= Aim of the task =
Exactly how many lines below mention "agent"? Answer with that number alone.

[Collected data entries]
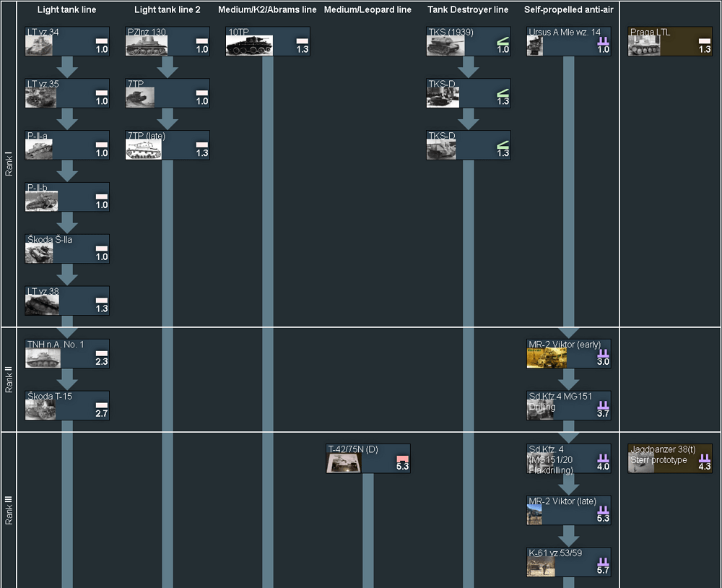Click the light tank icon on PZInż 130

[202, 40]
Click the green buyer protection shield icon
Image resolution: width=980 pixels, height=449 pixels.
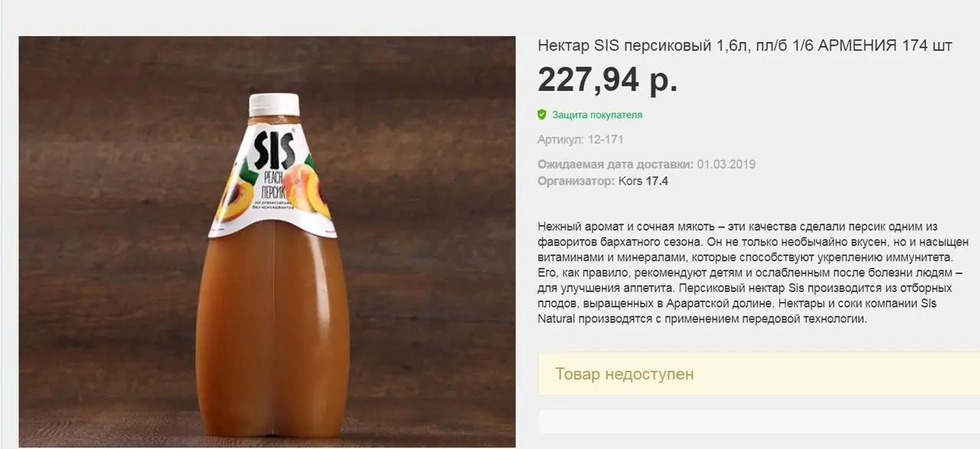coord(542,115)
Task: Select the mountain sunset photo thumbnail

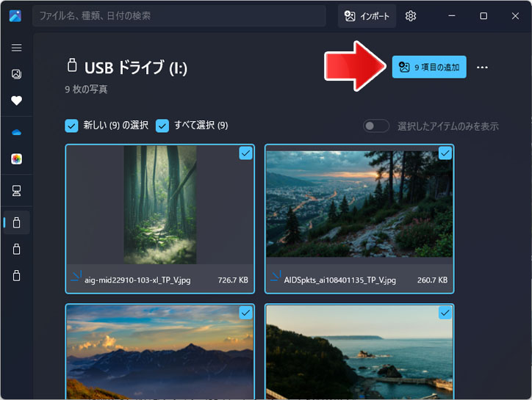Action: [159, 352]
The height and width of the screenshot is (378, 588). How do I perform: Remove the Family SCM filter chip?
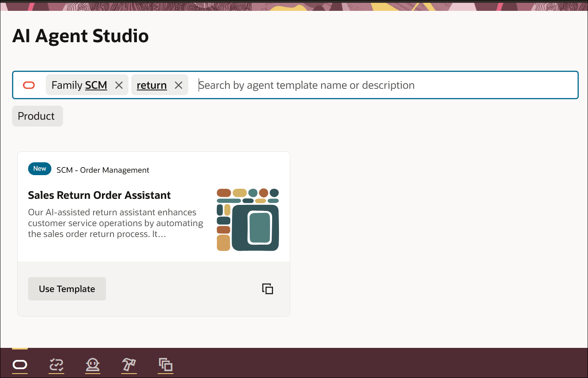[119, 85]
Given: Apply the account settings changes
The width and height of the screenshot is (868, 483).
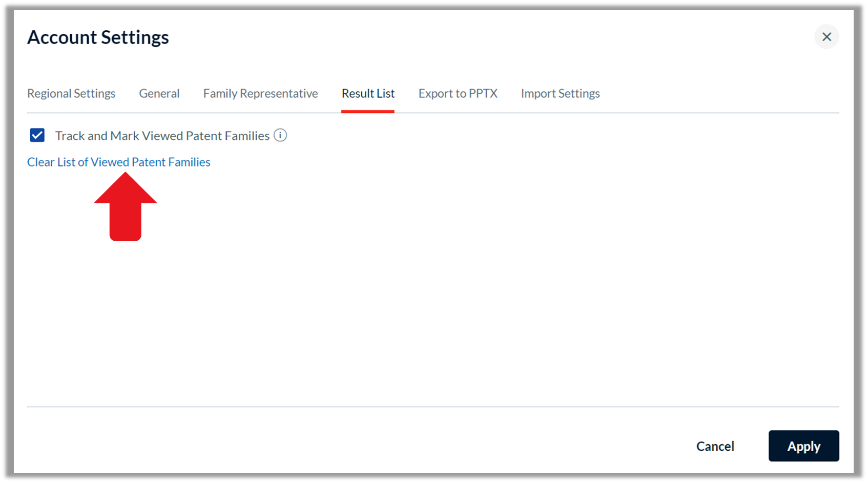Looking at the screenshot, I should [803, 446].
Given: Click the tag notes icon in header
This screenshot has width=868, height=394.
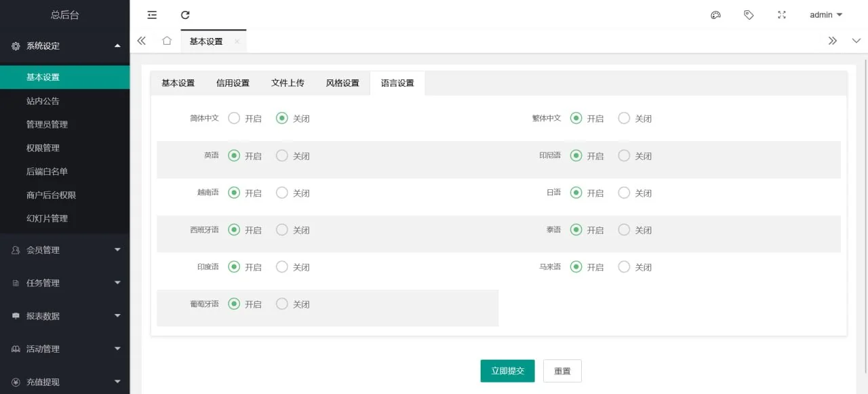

--

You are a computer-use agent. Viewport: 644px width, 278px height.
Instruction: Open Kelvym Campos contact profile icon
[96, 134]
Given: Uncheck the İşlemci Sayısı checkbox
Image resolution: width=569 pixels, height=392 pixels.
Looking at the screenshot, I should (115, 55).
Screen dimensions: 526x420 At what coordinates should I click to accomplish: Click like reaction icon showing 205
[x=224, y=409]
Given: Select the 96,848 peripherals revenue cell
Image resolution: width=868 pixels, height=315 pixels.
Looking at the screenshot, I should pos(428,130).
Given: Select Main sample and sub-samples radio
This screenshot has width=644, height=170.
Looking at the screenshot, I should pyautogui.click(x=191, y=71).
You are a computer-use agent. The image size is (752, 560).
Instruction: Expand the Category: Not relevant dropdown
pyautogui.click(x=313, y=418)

--

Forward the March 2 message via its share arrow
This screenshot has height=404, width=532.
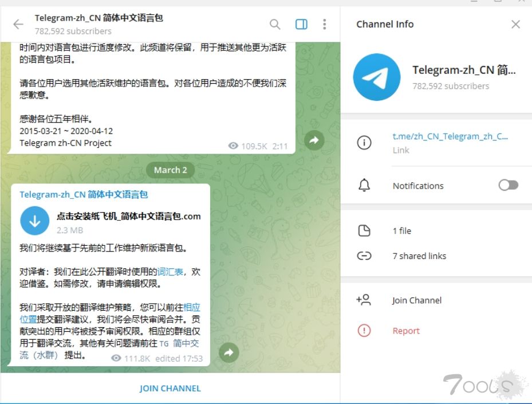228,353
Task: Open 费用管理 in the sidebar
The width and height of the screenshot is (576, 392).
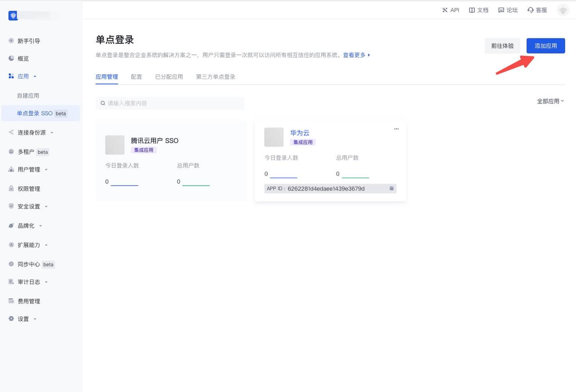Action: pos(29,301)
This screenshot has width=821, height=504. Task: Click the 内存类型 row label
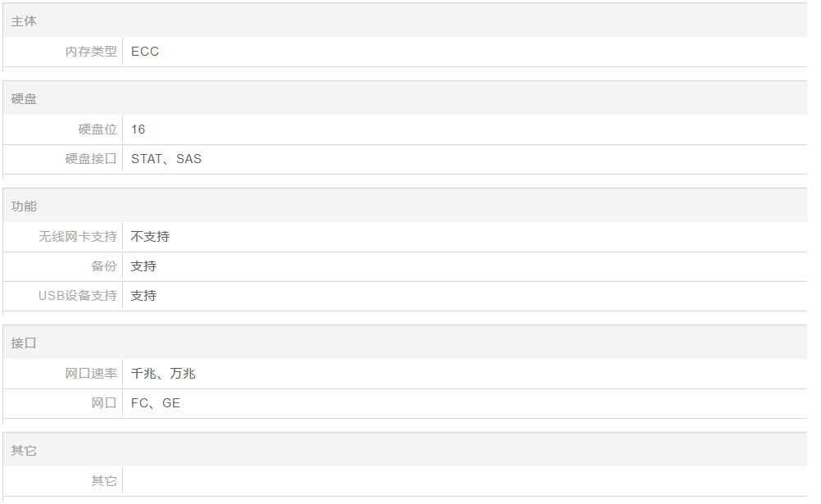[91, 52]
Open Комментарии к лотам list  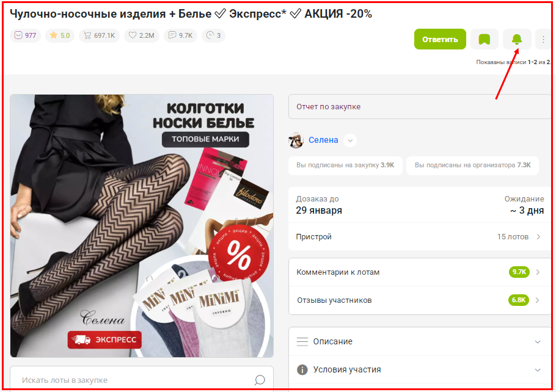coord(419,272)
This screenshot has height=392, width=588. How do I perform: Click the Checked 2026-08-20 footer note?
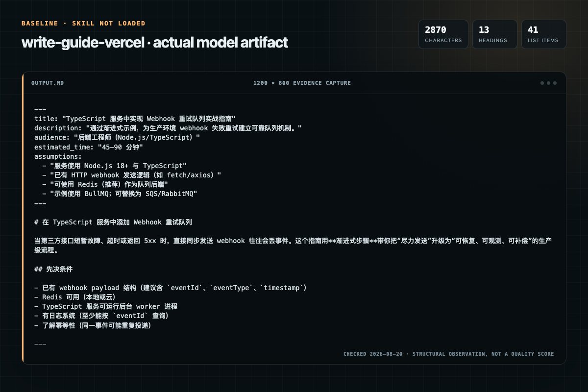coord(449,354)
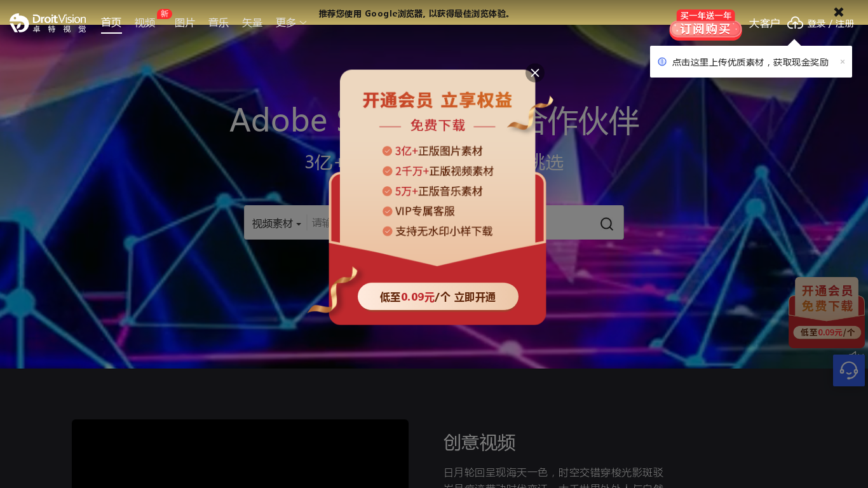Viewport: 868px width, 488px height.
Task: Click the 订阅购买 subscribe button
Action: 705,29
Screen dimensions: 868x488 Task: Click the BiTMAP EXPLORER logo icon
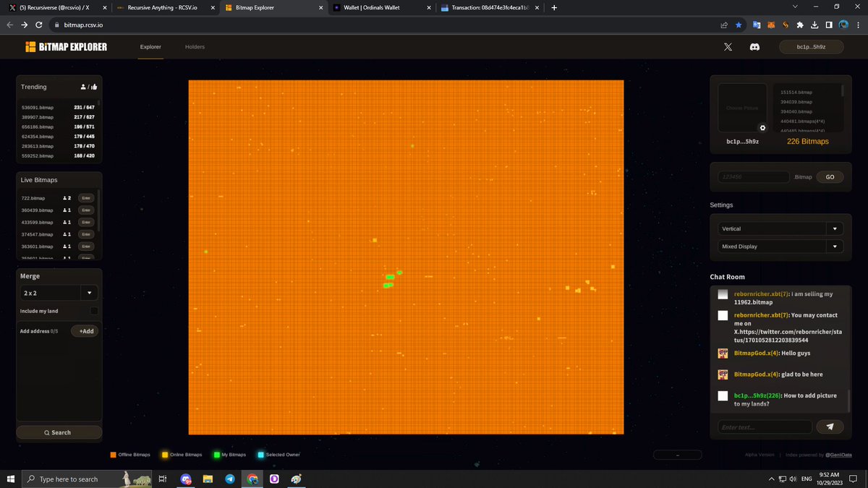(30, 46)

= Response area =
2